Vanajavesi is a large lake in southern Finland, in the regions of Pirkanmaa and Kanta-Häme. It is part of the Kokemäenjoki basin. The lake gathers waters from a wide area in Pirkanmaa, Kanta-Häme and parts of the Päijät-Häme region.

==Settlements==
The biggest city by the lake is Hämeenlinna in Kanta-Häme. Other cities and towns include Valkeakoski and Akaa (formerly Toijala) in the Pirkanmaa region. In addition to these, the municipalities by the lake include Lempäälä in the Pirkanmaa region and Hattula and Janakkala in the Kanta-Häme region.

==Watercourses==
The lake is connected to Mallasvesi in the north, which itself is the joining point of two chains of lakes; The Längelmävesi route in the northeast, consisting of the lakes Längelmävesi, Vesijärvi, Roine, and Pälkänevesi. The other chain, the Hauho route, drains from the southeast and consists of the lakes Lummene, Vehkajärvi, Vesijako, Kuohijärvi, Kukkia, Iso-Roine, Vesanselkä and Ilmoilanselkä.
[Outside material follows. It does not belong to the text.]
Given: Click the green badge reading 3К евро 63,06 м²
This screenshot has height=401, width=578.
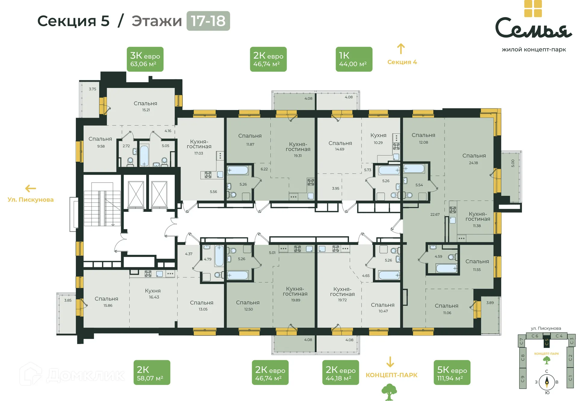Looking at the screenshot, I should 145,59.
A third chain of lakes and rivers drain into Vanajavesi from the south, originating in Pääjärvi in the east and Loppijärvi in the west. This third chain is referred to as the Vanajavesi route.

Several lakes drain into Vanajavesi from the southeast, such as Rutajärvi. Vanajavesi itself drains into lake Pyhäjärvi through the Kuokkolankoski rapids, which are situated in Lempäälä, to the north.

==National landscape==
Vanajavesi and its surroundings are the central area of the historical province of Häme (Tavastia) in Finland. It has been declared as one of the National landscapes of Finland as defined by the Finnish ministry of environment in 1992.